Greater Tokyo has a population of over 40 million, which is greater than that of all of California (38 million), let alone the SJ-SF-OAK CSA (9.7 million).
Economists since at least Adam Smith have noted that larger cities and regions can support a more complex and richer economic system.
One of California's problems is that rising real estate values and rents are both pricing out more activities (and people), and increasing costs of business: higher rents -> higher wages, the bulk of which are paid to landlords or mortgage lenders.
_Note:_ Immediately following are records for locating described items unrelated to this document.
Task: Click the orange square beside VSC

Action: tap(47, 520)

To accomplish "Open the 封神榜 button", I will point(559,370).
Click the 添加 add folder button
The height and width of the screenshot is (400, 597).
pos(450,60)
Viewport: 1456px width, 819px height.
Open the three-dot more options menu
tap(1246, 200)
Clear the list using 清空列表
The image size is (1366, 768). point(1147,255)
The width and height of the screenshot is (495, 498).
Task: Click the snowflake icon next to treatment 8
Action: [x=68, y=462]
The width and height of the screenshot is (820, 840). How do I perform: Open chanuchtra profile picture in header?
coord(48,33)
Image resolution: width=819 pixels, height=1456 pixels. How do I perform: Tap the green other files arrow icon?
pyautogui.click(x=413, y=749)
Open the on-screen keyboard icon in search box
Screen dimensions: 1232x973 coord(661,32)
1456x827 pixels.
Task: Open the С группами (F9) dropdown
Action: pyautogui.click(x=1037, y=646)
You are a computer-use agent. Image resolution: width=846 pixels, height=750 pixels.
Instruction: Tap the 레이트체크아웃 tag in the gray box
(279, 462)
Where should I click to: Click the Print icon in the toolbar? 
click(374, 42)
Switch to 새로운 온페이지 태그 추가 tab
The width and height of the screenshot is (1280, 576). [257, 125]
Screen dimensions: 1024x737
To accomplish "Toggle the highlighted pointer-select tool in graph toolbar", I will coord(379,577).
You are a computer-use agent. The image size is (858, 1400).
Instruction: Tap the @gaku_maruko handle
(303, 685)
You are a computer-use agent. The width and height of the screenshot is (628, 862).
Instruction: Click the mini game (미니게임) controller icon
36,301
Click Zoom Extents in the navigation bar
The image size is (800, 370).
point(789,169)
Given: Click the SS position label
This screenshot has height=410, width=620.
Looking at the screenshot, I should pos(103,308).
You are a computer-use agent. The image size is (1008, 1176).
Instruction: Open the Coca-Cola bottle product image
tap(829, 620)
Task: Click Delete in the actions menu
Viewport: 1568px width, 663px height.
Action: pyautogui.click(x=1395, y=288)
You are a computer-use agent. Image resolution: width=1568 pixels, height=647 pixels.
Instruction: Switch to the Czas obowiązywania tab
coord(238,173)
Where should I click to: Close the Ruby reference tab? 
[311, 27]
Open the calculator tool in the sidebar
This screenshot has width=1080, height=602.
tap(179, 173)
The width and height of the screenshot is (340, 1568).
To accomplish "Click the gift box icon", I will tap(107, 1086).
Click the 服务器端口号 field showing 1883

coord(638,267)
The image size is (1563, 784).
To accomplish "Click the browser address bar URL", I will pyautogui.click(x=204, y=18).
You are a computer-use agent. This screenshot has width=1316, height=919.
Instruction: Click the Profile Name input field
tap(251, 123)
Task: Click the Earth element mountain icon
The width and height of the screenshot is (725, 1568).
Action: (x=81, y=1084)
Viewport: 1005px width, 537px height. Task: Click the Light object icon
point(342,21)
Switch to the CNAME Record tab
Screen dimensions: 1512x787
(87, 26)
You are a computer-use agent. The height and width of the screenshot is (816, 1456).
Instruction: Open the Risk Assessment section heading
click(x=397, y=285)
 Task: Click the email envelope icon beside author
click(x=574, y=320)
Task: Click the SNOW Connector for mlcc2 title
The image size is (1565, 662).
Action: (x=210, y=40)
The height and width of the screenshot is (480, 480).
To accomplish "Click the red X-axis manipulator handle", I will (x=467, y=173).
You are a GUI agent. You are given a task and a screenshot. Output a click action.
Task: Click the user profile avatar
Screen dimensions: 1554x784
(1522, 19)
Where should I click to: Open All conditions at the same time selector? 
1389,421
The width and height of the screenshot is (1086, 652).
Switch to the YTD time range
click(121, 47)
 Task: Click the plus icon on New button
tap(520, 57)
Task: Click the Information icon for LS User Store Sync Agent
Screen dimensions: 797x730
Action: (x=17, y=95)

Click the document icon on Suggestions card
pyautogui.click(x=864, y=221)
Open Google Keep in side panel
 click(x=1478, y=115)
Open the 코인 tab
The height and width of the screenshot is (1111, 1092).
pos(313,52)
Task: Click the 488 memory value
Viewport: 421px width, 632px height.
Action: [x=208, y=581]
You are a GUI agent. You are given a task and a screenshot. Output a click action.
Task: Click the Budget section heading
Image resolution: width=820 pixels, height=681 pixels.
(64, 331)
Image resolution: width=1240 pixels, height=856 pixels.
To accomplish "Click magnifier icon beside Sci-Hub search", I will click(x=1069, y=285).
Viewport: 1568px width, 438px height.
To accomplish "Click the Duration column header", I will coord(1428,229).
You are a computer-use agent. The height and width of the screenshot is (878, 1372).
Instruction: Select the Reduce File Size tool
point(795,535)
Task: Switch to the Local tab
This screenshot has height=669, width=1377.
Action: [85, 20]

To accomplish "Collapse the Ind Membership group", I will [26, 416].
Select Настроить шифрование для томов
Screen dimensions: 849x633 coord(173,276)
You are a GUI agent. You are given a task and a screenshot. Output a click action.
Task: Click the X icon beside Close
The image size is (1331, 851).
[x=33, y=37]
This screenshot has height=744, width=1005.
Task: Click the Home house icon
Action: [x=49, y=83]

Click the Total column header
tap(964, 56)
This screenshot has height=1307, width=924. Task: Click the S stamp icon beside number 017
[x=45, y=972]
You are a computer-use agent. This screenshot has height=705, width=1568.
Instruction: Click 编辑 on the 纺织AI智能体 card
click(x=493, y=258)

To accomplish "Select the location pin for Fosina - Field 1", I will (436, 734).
There used to be brick-and-mortar electronic distributors all over Silicon Valley. They're gone. Not just Fry's. More serious places. Now we have online ordering, and all those little stocking distributors just can't compete. Mouser and Digi-Key are the way to go.
The last things I bought at Halted were some open-frame 120VDC power supplies.
I hear that Huaqiangbei is not what it used to be, either.
It doesn't have the volume or the variety that HSC did, but there's still a variety of stuff there. It's free except for the $3 parking, and it's easily worth that for all the interesting things you stumble across.
It has struggled to find a venue for a few years, bouncing from De Anza College to the Sunnyvale Fry's parking lot, to skipping a couple years due to covid, to the Sunnyvale Library parking lot (cancelled after once due to neighbors complaining), and now maybe settling in to West Valley College. Hopefully it will stick around.